El candidato de izquierda planteó otorgar indultos y amnistías a procesados por el contexto político posterior al 7 de diciembre de 2022, generando controversia en plena campaña electoral.
El candidato presidencial de Juntos por el Perú, Roberto Sánchez, generó polémica al afirmar que, de llegar al poder, promoverá la liberación del expresidente Pedro Castillo, así como de Walter Aduviri y Guillermo Bermejo.
Durante declaraciones a medios, el postulante sostuvo que utilizaría mecanismos como el indulto presidencial y la amnistía para beneficiar a quienes considera “perseguidos” por el sistema judicial tras la crisis política iniciada en diciembre de 2022.
“Ese pueblo será el que le dé libertad al presidente (Pedro Castillo)… otorgando la gracia presidencial y amnistía para todos los encausados”, afirmó.
Sánchez cuestionó duramente al sistema de justicia peruano, calificándolo como “anómalo” y señalando que su propuesta busca restablecer la democracia y la institucionalidad desde la voluntad popular.
La propuesta se enmarca en el contexto posterior al intento de autogolpe de Estado del 7 de diciembre de 2022, tras el cual Pedro Castillo fue destituido y detenido luego de anunciar la disolución del Congreso y la intervención de instituciones del Estado.
Asimismo, el candidato vinculó su planteamiento con las protestas sociales ocurridas en el sur del país, asegurando que existe una deuda de justicia con las víctimas y sus familiares.
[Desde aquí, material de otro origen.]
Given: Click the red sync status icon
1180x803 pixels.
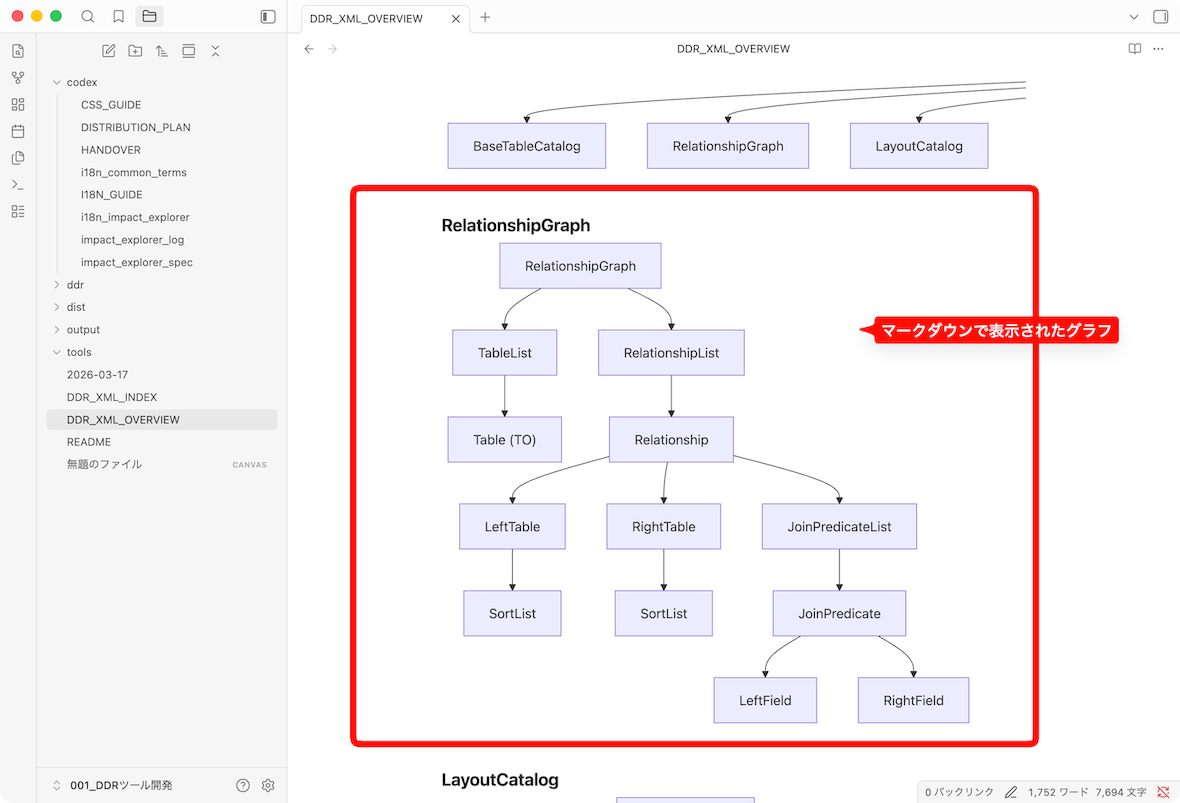Looking at the screenshot, I should [x=1163, y=792].

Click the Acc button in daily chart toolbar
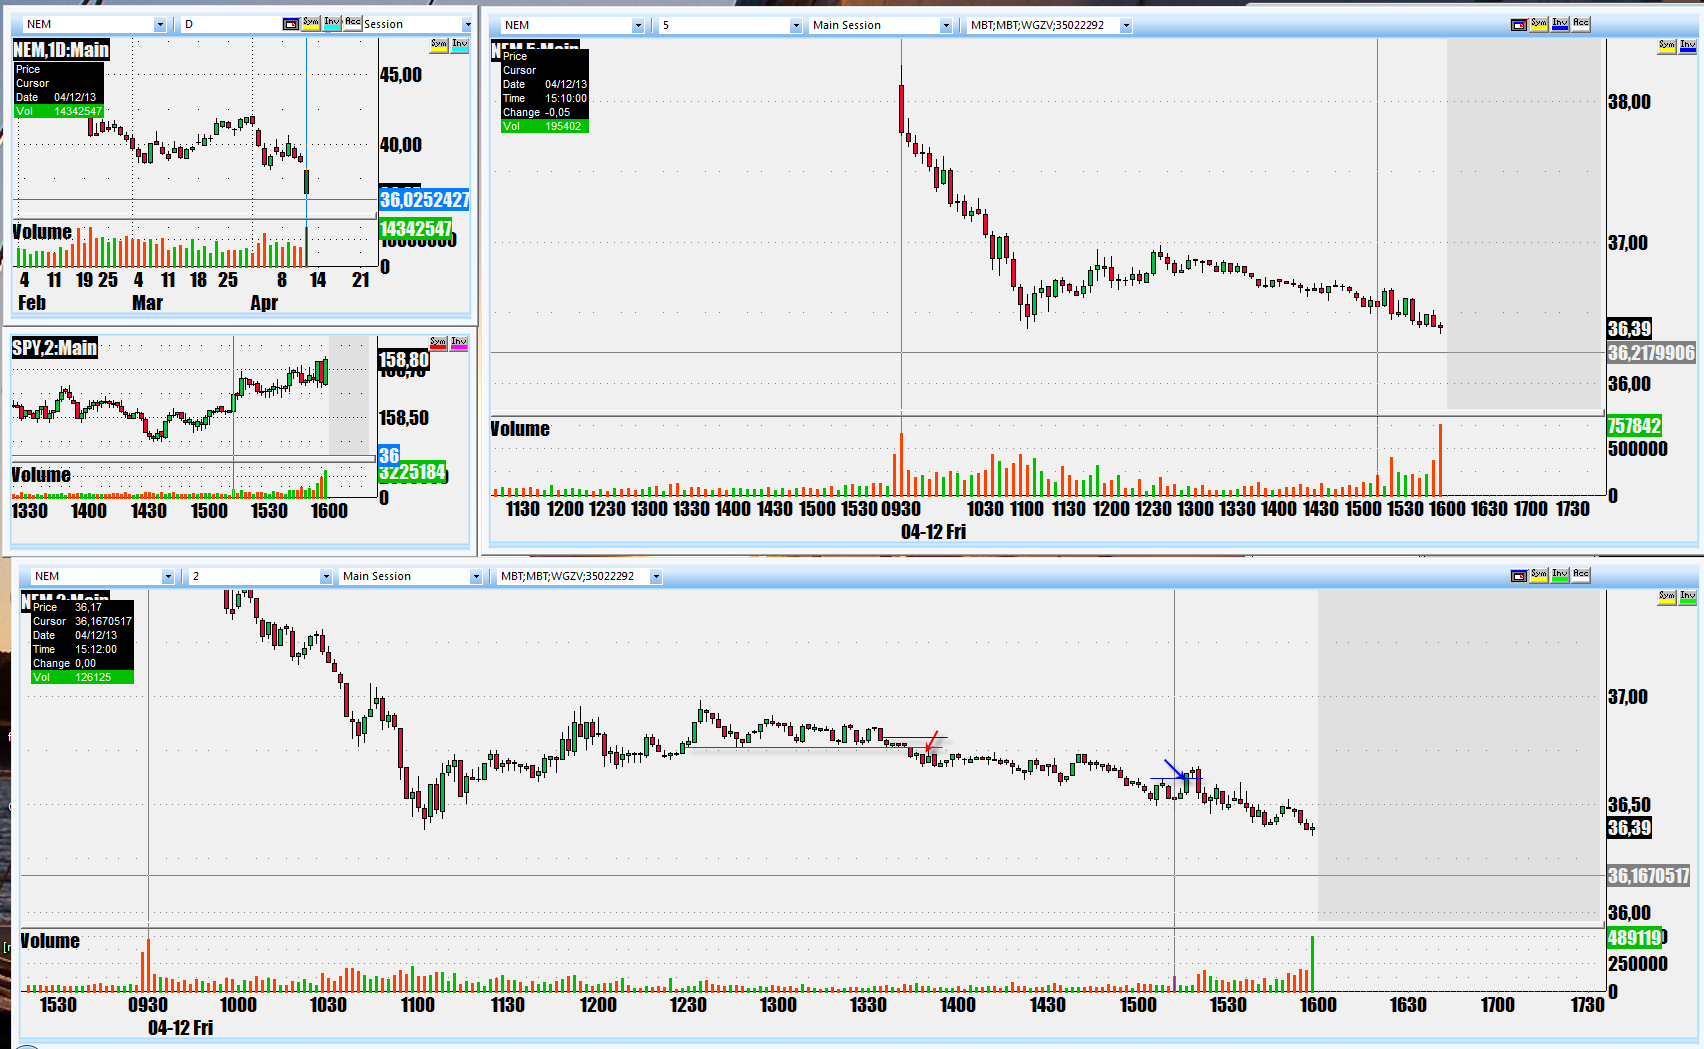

No es la primera vez que Sánchez plantea este tipo de medidas. En meses anteriores ya había manifestado su disposición a indultar a Castillo como una forma de “pacificar el país”, en medio de un escenario político marcado por la polarización.
Las declaraciones han generado debate en la esfera política y jurídica, debido a que el uso de indultos y amnistías en casos de alta relevancia podría tener implicancias en la independencia de poderes y en la lucha contra la impunidad.